Robotic process automation has become buzzy in the last few months. New York-based UiPath is on course to launch an initial public offering after gaining an astounding valuation of $ 35 billion in February. Over in China, homegrown RPA startup Laiye is making waves as well.

Laiye, which develops software to mimic mundane workplace tasks like keyboard strokes and mouse clicks, announced it has raised $ 50 million in a Series C+ round. The proceeds came about a year after the Beijing-based company pulled in the first tranche of its Series C round.

Laiye, six years old and led by Baidu veterans, has raised over $ 130 million to date according to public information.

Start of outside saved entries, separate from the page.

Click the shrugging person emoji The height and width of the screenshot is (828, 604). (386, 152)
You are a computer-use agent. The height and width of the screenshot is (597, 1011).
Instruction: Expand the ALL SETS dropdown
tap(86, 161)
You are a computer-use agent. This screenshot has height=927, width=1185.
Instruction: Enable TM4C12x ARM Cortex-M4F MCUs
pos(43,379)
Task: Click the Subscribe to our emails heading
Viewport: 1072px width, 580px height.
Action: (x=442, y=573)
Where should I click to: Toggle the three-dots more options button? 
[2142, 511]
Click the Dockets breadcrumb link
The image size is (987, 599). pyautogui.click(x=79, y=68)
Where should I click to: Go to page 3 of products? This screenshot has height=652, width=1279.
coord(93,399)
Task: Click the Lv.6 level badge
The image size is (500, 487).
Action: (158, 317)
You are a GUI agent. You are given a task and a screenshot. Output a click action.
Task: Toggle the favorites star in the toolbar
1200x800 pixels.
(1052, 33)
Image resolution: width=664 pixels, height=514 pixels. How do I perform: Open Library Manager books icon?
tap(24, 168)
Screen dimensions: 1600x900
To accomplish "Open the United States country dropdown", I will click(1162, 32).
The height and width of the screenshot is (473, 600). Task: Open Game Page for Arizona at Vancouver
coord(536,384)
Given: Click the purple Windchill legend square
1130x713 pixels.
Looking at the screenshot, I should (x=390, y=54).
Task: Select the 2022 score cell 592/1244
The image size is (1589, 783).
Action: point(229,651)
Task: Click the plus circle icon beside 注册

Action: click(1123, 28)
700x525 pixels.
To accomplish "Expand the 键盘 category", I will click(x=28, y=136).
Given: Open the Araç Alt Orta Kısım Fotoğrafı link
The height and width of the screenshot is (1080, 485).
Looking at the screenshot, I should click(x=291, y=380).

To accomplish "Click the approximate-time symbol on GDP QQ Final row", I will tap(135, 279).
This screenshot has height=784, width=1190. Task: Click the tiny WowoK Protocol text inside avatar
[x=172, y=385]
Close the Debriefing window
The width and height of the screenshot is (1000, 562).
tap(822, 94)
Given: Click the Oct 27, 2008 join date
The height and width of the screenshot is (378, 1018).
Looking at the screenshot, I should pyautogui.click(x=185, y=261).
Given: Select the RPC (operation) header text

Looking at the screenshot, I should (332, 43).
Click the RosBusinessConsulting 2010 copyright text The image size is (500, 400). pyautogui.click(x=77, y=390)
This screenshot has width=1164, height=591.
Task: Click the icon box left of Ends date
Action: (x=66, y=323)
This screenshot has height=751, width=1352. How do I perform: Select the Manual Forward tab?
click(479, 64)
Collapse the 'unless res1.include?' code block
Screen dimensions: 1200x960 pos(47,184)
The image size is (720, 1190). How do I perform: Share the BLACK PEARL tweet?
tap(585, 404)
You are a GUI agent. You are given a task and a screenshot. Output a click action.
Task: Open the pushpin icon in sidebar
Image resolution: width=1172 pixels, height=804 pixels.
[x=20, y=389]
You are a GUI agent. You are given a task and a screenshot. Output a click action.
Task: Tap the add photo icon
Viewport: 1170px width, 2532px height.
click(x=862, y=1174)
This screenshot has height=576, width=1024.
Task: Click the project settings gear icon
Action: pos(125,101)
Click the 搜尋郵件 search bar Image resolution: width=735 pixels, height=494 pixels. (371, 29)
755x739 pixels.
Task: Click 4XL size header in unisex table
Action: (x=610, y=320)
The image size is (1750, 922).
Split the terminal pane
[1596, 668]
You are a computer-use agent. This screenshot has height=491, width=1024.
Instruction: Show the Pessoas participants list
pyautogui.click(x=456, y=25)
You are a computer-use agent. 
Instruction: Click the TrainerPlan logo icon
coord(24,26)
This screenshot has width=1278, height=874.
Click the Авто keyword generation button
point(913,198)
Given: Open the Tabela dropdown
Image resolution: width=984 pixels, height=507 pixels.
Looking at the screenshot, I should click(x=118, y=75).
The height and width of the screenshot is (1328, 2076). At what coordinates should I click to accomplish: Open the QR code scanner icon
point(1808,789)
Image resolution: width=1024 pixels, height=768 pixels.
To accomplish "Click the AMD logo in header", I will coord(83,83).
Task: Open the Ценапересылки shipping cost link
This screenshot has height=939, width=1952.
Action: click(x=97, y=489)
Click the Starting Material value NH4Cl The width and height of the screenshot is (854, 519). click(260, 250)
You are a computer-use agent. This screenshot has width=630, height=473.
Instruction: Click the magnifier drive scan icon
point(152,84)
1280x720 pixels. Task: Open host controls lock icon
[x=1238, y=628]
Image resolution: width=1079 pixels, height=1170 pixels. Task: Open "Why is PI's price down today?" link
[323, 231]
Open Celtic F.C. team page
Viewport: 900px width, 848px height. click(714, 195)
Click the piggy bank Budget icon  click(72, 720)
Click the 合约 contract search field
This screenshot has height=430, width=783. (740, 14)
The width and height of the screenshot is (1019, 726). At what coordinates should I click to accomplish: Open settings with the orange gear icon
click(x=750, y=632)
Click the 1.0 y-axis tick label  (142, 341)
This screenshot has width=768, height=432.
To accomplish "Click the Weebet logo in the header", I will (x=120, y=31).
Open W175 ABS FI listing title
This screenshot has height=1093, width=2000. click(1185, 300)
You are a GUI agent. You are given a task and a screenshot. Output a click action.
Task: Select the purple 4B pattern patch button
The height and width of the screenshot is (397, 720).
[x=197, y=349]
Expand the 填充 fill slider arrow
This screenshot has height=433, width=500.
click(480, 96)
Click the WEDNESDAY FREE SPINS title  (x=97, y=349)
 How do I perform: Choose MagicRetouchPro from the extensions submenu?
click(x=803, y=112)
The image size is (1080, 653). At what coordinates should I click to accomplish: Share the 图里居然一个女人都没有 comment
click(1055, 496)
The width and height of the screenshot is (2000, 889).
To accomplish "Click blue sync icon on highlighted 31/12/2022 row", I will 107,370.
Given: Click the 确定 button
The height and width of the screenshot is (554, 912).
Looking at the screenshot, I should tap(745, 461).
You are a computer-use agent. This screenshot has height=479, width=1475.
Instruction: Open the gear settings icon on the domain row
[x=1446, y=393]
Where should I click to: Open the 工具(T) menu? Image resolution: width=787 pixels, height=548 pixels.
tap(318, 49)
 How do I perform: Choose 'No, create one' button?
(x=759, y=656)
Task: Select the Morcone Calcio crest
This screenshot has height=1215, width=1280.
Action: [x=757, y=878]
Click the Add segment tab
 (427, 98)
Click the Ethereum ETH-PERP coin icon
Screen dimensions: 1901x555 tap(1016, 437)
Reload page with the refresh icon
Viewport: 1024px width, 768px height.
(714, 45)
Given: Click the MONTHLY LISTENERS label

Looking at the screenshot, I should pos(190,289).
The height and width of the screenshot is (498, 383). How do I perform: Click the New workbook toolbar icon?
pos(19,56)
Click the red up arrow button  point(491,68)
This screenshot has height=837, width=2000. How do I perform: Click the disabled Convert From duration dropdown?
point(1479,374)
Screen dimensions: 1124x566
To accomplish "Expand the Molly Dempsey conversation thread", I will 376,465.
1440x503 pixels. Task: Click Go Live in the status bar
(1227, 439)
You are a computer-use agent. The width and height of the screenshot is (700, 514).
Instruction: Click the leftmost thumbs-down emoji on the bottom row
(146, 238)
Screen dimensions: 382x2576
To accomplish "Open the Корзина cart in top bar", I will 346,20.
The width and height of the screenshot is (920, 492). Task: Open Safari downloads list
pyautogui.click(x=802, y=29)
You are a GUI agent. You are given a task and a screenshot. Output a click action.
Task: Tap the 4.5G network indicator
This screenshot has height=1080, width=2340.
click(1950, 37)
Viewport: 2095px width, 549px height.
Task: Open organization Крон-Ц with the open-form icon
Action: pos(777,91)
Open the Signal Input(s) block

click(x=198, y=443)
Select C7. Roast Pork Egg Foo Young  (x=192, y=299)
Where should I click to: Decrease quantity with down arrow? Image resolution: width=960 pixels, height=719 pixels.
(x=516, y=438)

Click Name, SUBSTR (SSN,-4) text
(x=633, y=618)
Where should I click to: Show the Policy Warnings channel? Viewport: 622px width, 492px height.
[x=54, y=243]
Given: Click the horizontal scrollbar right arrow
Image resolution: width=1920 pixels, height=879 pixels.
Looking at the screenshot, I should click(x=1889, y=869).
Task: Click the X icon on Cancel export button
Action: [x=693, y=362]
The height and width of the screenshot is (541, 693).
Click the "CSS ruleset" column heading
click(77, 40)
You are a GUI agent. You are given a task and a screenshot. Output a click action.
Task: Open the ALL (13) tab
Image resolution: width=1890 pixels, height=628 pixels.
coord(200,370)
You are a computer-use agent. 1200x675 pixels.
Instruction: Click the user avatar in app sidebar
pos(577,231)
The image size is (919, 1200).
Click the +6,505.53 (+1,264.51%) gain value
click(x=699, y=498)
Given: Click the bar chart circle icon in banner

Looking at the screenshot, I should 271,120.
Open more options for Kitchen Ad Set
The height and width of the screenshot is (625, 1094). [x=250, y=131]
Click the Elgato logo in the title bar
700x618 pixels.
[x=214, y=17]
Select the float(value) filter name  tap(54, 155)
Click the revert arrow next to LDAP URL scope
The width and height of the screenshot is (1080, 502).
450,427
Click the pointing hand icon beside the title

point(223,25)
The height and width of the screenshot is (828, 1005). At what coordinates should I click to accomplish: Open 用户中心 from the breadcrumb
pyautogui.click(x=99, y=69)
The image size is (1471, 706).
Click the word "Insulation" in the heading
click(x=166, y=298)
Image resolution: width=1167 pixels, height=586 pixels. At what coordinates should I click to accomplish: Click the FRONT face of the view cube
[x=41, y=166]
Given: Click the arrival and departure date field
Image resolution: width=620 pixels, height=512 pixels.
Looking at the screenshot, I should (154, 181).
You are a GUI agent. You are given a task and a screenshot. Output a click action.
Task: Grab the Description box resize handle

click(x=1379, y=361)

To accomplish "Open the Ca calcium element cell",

Leading investors in the Series C+ round were Ping An Global Voyager Fund, an early-stage strategic investment vehicle of Chinese financial conglomerate Ping An, and Shanghai Artificial Intelligence Industry Equity Investment Fund, a government-backed fund. Other participants included Lightspeed China Partners, Lightspeed Venture Partners, Sequoia China and Wu Capital.

RPA tools are attracting companies looking for ways to automate workflows during COVID-19, which has disrupted office collaboration. But the enterprise tech was already gaining traction prior to the pandemic. As my colleague, Ron Miller wrote this month on the heels of UiPath’s S1 filing:

“The category was gaining in popularity by that point because it addressed automation in a legacy context. That meant companies with deep legacy technology — practically everyone not born in the cloud — could automate across older platforms without ripping and replacing, an expensive and risky undertaking that most CEOs would rather not take.”

In one case, Laiye’s RPA software helped the social security workers in the city of Lanzhou speed up their account reconciliation process by 75%; in the past, they would have to type in pensioners’ information and check manually whether the details were correct.

In another instance, Laiye’s chatbot helped automate the national population census in several southern Chinese cities, freeing census takers from visiting households door-to-door.

Laiye said its RPA enterprise business achieved positive cash flow and its chatbot business turned profitability in the fourth quarter of 2020. Its free-to-use edition has amassed over 400,000 developers, and the company also runs a bot marketplace connecting freelance developers to small-time businesses with automation needs.

Laiye is expanding its services globally and boasts that its footprint now spams Asia, the United States and Europe.

“Laiye aims to foster the world’s largest developer community for software robots and built the world’s largest bot marketplace in the next three years, and we plan to certify at least one million software robot developers by 2025,” said Wang Guanchun, chair and CEO of Laiye.

“We believe that digital workforce and intelligent automation will reach all walks of life as long as more human workers can be up-skilled with knowledge in RPA and AI”.